* Task requirements *
Write out only the lines from the start of the entries up to and including the line with "Task: Click the"; please skip the pictures.

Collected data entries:
________________________
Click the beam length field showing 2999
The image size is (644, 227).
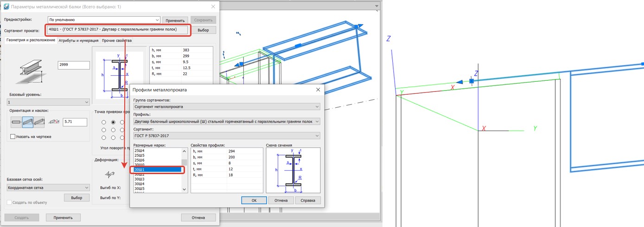[x=73, y=65]
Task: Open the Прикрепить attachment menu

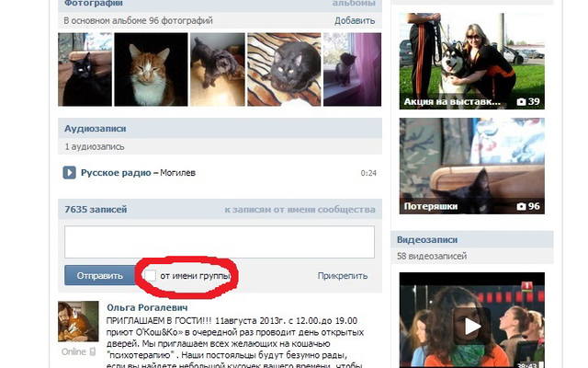Action: click(343, 276)
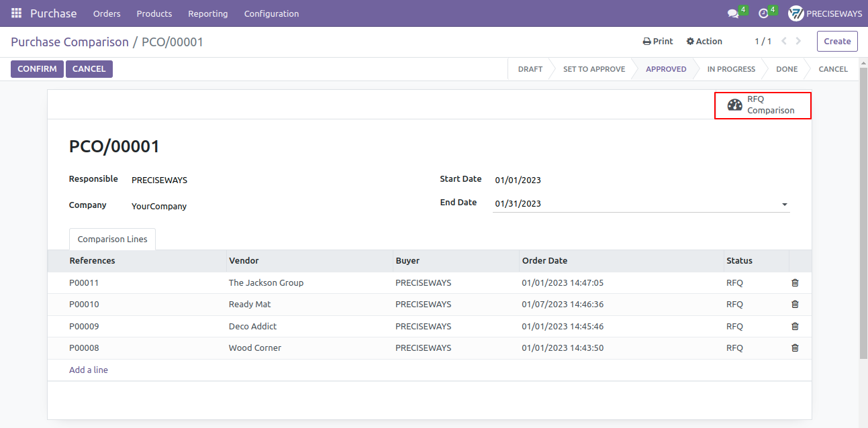The image size is (868, 428).
Task: Remove the Deco Addict line via trash icon
Action: 795,326
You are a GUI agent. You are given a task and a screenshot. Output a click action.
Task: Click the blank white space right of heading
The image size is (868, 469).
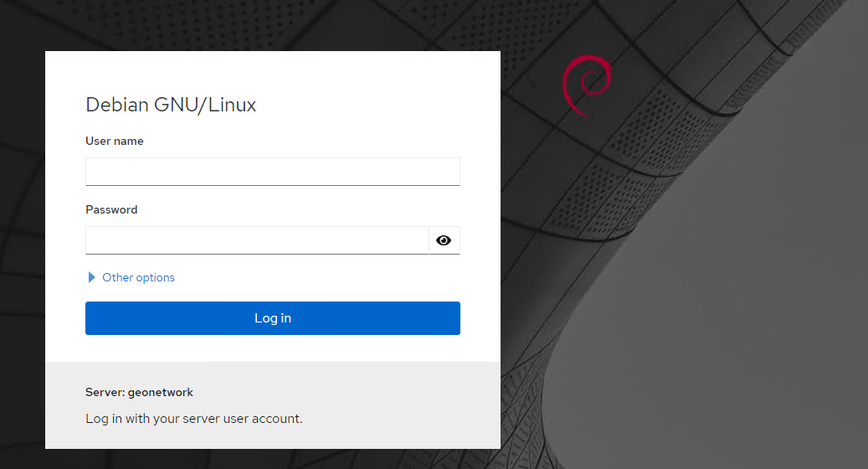[x=377, y=105]
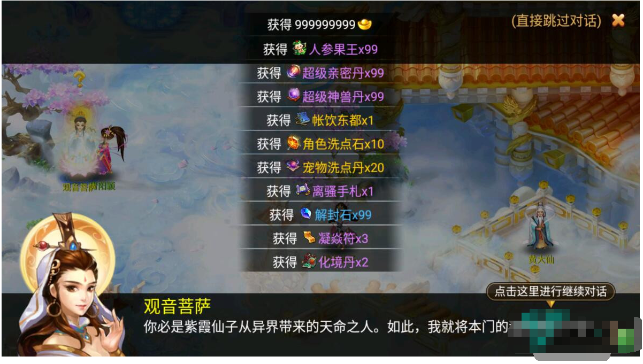Select the 角色洗点石 stone icon
The image size is (643, 364).
click(294, 143)
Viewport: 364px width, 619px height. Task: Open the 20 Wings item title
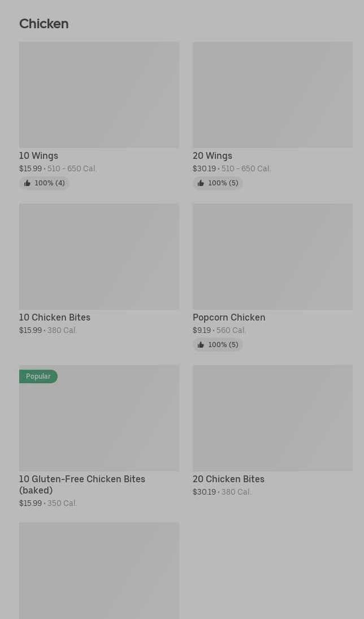click(213, 156)
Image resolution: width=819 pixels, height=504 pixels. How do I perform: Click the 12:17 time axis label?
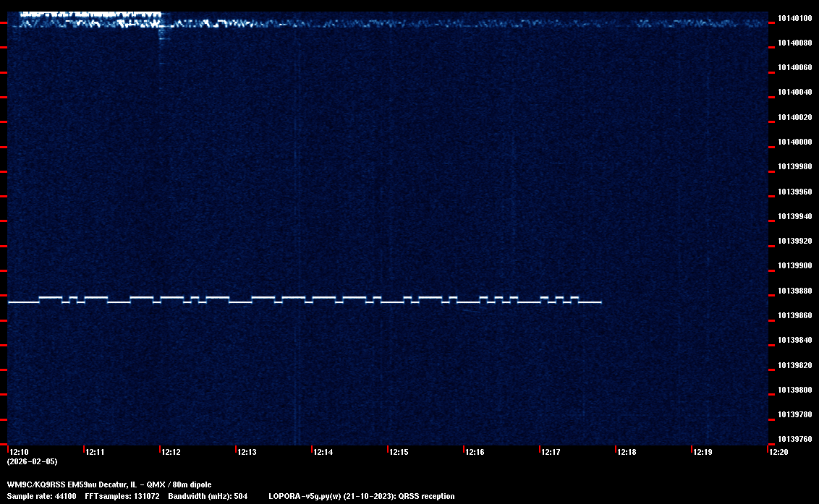tap(551, 453)
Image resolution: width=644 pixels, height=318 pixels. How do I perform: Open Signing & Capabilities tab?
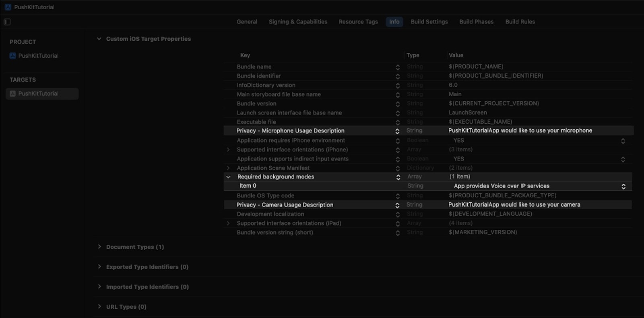pyautogui.click(x=298, y=22)
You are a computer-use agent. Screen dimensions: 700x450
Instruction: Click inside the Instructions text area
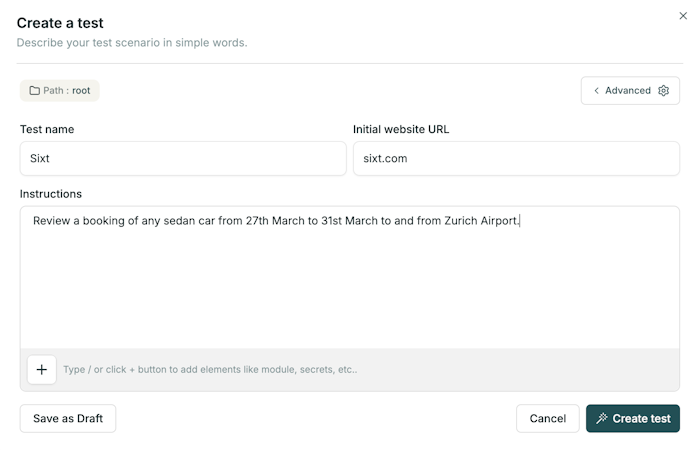click(x=350, y=280)

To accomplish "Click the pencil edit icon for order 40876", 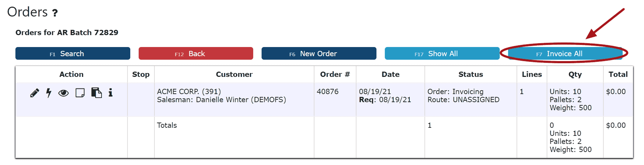I will click(x=35, y=93).
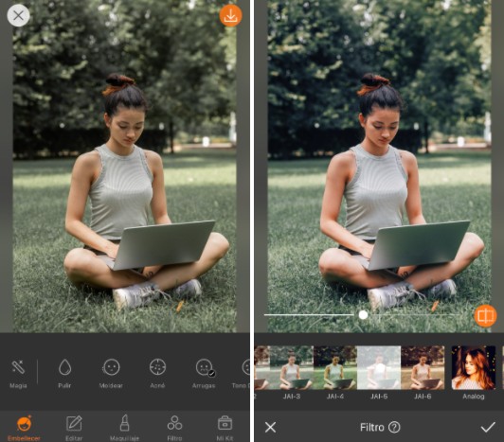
________________________
* Your response *
Click the beam length field showing 2999
The image size is (644, 227).
[x=73, y=65]
Task: Open the Прикрепить attachment menu

Action: click(343, 276)
The image size is (868, 428).
Task: Remove the Deco Addict line via trash icon
Action: 795,326
You are a GUI agent. You are given a task and a screenshot. Output a click action.
Task: Click the blank white space right of heading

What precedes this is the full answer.